Primary handoff to the allocation layer:
A scenario-indexed compute capacity envelope that can be allocated across training, inference, AI R&D experiments, post-training, and reserves.

Section 3 — Compute Allocation Layer¶

Objective¶

Build the allocation layer that converts total annual usable AI compute capacity (the supply capacity model's output) into compute assigned to specific uses: inference, training, AI R&D experiments, post-training, safety/evals, and reserved/idle/fragmented capacity.

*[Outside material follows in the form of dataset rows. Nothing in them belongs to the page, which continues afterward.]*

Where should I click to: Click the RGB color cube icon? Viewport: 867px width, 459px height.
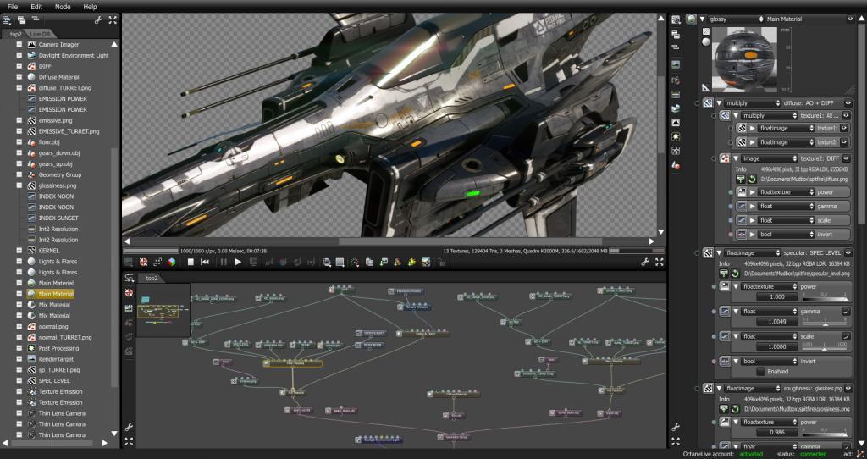172,263
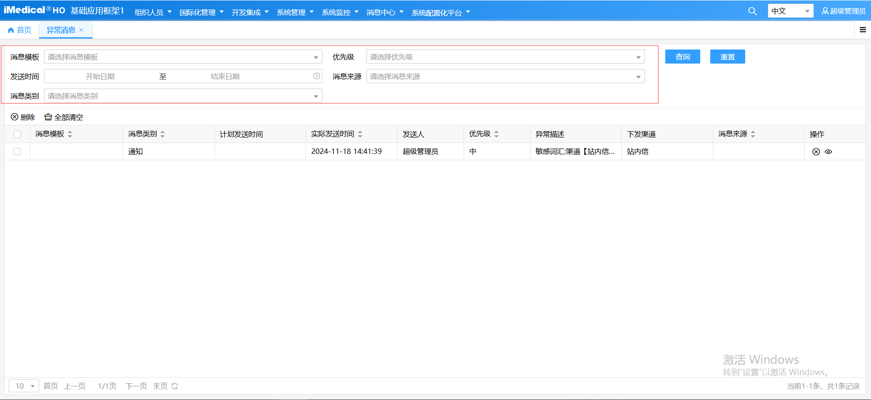
Task: Open the 系统管理 menu
Action: tap(295, 12)
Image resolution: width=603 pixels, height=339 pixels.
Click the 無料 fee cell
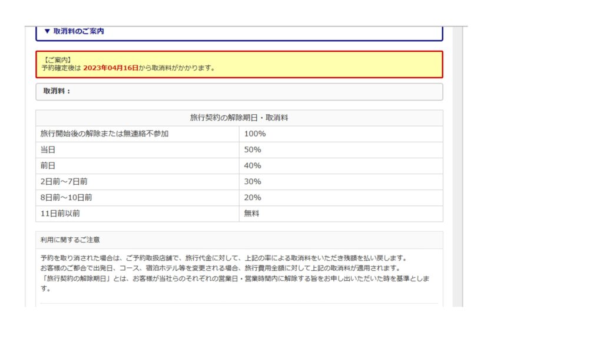pos(251,213)
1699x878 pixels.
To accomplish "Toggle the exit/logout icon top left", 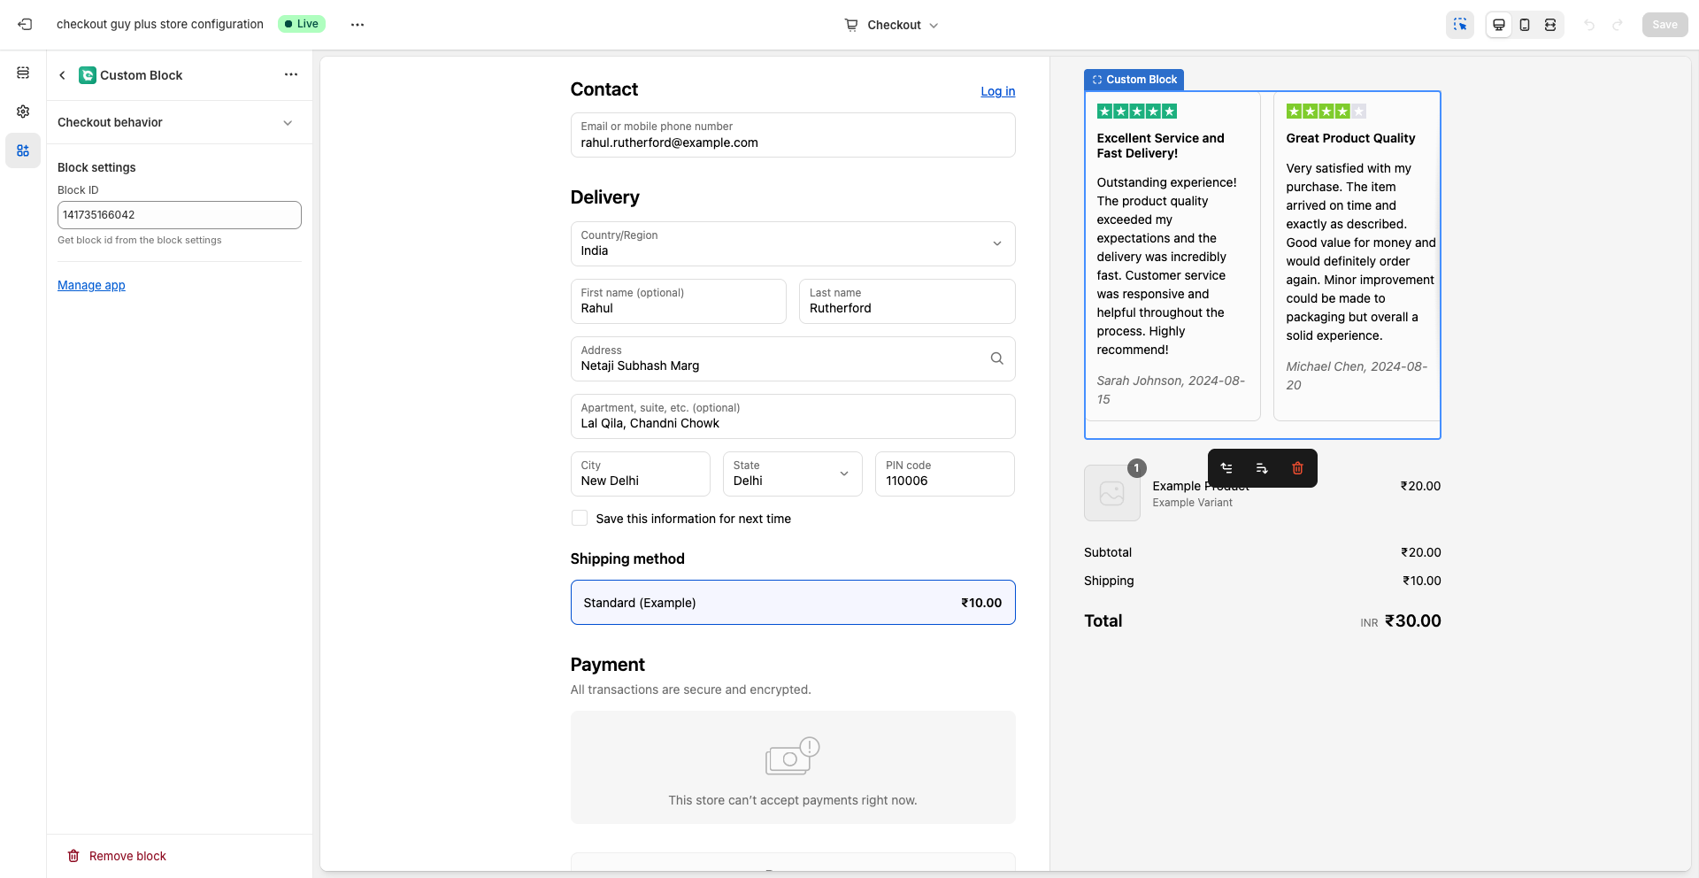I will tap(25, 24).
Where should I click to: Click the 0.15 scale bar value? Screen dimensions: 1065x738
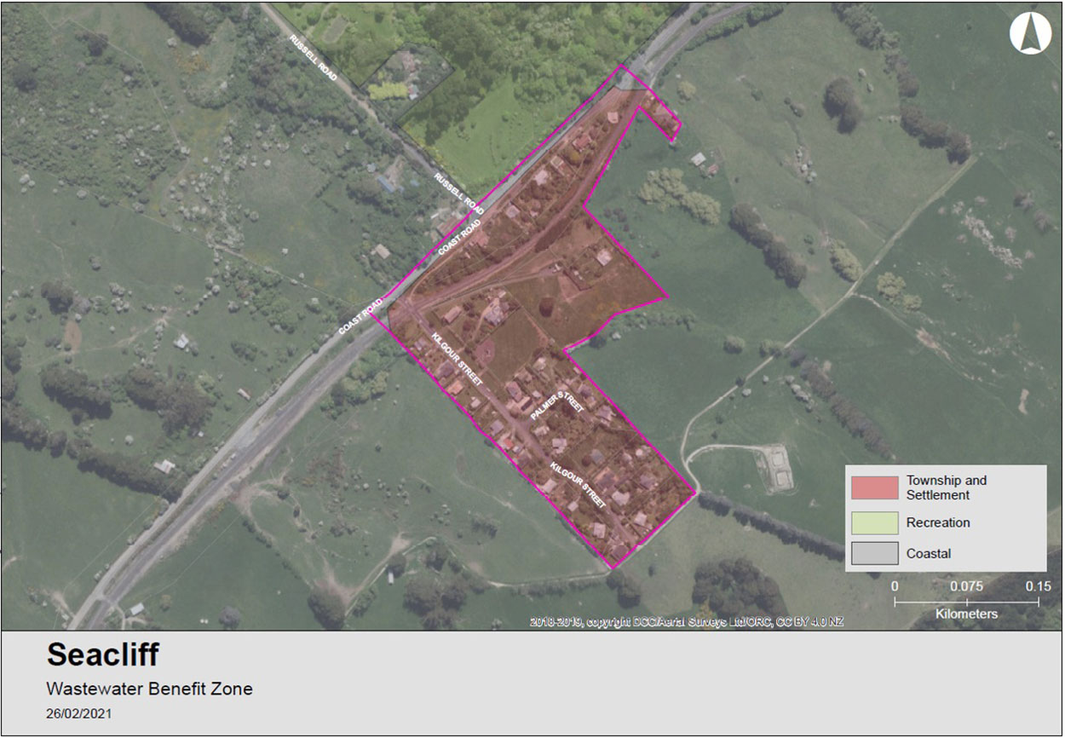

The most important output is largest_frontier_run_flop_by_year — the first forward-looking quantity directly comparable with the historical baseline's frontier training-run trend.

Core research questions¶

What share of total usable AI compute goes to inference?
What share goes to training?
What share goes to AI R&D experiments?
What share goes to post-training, safety, and evaluations?
What share is reserved, idle, fragmented, or otherwise unavailable?
Within training compute, what share goes to the largest frontier run?
How does largest-run concentration change over time?
Can allocation dynamics explain the historical frontier-run growth trend?
How do allocation choices differ across supply scenarios?
What raw frontier-run compute envelope should the effective-compute layer inherit?

In scope¶

Six allocation buckets with shares summing to 1.0 (inference / training / ai_rnd_experiment / post_training / safety_eval / reserved_idle_fragmented).
Training-pool decomposition into largest_frontier_run / other_frontier_training / non_frontier_training via three multipliers (frontier_lab_training_share, largest_run_concentration, cluster_contiguity_factor).
Four allocation scenarios (allocation_base, allocation_inference_heavy, allocation_training_race, allocation_rnd_acceleration).
4 supply × 4 allocation = 16 combined scenarios in the cross-product output.
Historical-comparison table + chart against the Rule A 2018+ extrapolation.

Out of scope¶

Effective compute · algorithmic efficiency · data efficiency · capability forecasting · task-horizon modeling · benchmark prediction · AI R&D automation feedback · recursive improvement · revenue forecasting · macroeconomic productivity · labor automation · policy response modeling · full cluster topology modeling · company-level ownership modeling · quarterly modeling.

Architecture¶

supply usable compute by year
        ↓
allocation shares by scenario
        ↓
compute by bucket
        ↓
training pool
        ↓
frontier-lab training pool
        ↓
largest frontier training run    ← headline output
        ↓
historical comparison
        ↓
effective-compute layer handoff

Core equations:

training_compute_t = usable_compute_t × training_share_t
inference_compute_t = usable_compute_t × inference_share_t
ai_rnd_experiment_compute_t = usable_compute_t × ai_rnd_experiment_share_t
frontier_lab_training_compute_t = training_compute_t × frontier_lab_training_share_t
largest_frontier_run_flop_t =
    frontier_lab_training_compute_t
  × largest_run_concentration_t
  × cluster_contiguity_factor_t

Deliverables¶

data/assumptions/allocation_input_assumptions.yaml
model/allocation_engine.py
pipelines/allocation.py + pipelines/allocation_charts.py
scenarios/allocation_*.yaml (four files)
6 charts under outputs/charts/allocation_*.png
5 tables under outputs/tables/allocation_*.csv
docs/allocation_initial_notes.md and docs/allocation_findings.md
tests/test_allocation_engine.py (8 invariant tests)

Run command: uv run allocation (requires uv run supply to have produced the supply outputs first).

Acceptance criteria¶

The allocation layer is complete when:

uv run allocation runs and produces all required artifacts.
Allocation assumptions are stored in an auditable YAML file.
Supply scenarios are crossed with allocation scenarios (4 × 4 = 16).
Total usable compute is split into major buckets by year.
Training compute is decomposed into largest frontier run, other frontier training, and non-frontier training.
The largest frontier training run is estimated by year and scenario.
Historical frontier-run compute is compared against allocation-derived projections.
Charts and tables are exported.
A findings memo documents assumptions, uncertainties, and effective-compute-layer handoff parameters.
Tests validate allocation-share and compute-flow invariants.